What is required: Using the data that follows, return exactly the lines from the one that contains "Click the PCMark 10 icon in the title bar" through the one that contains "Viewport: 1080px width, 639px height.", ends included.

The data:
^^^^^^^^

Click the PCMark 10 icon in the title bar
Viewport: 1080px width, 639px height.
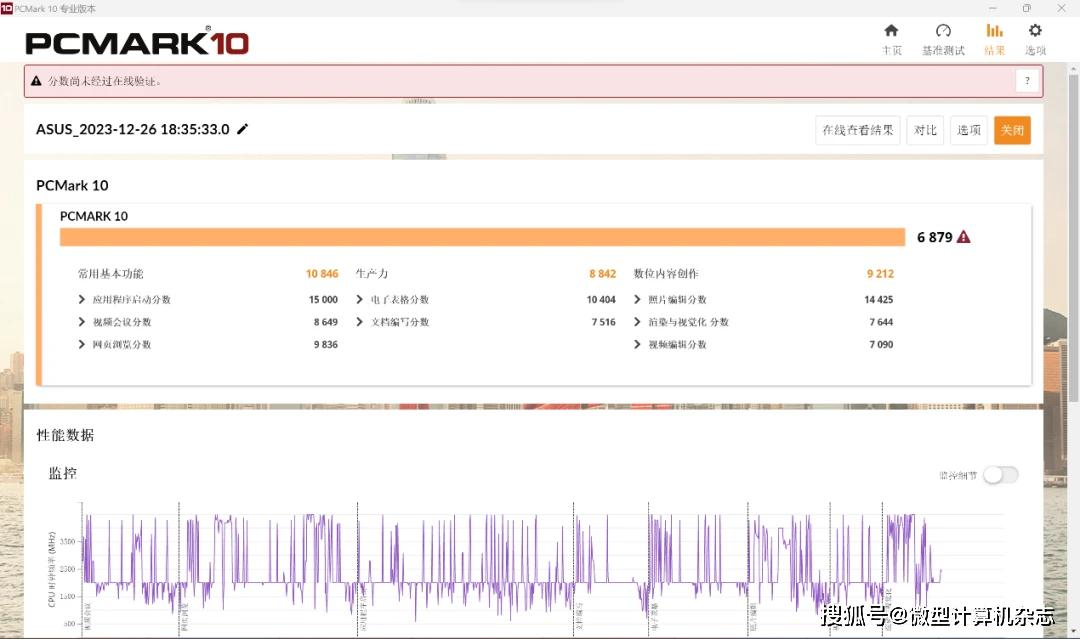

^^^^^^^^

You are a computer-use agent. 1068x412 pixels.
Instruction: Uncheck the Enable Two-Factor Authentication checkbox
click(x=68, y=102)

^^^^^^^^

Task result:
Click the PCMark 10 icon in the title bar
Viewport: 1080px width, 639px height.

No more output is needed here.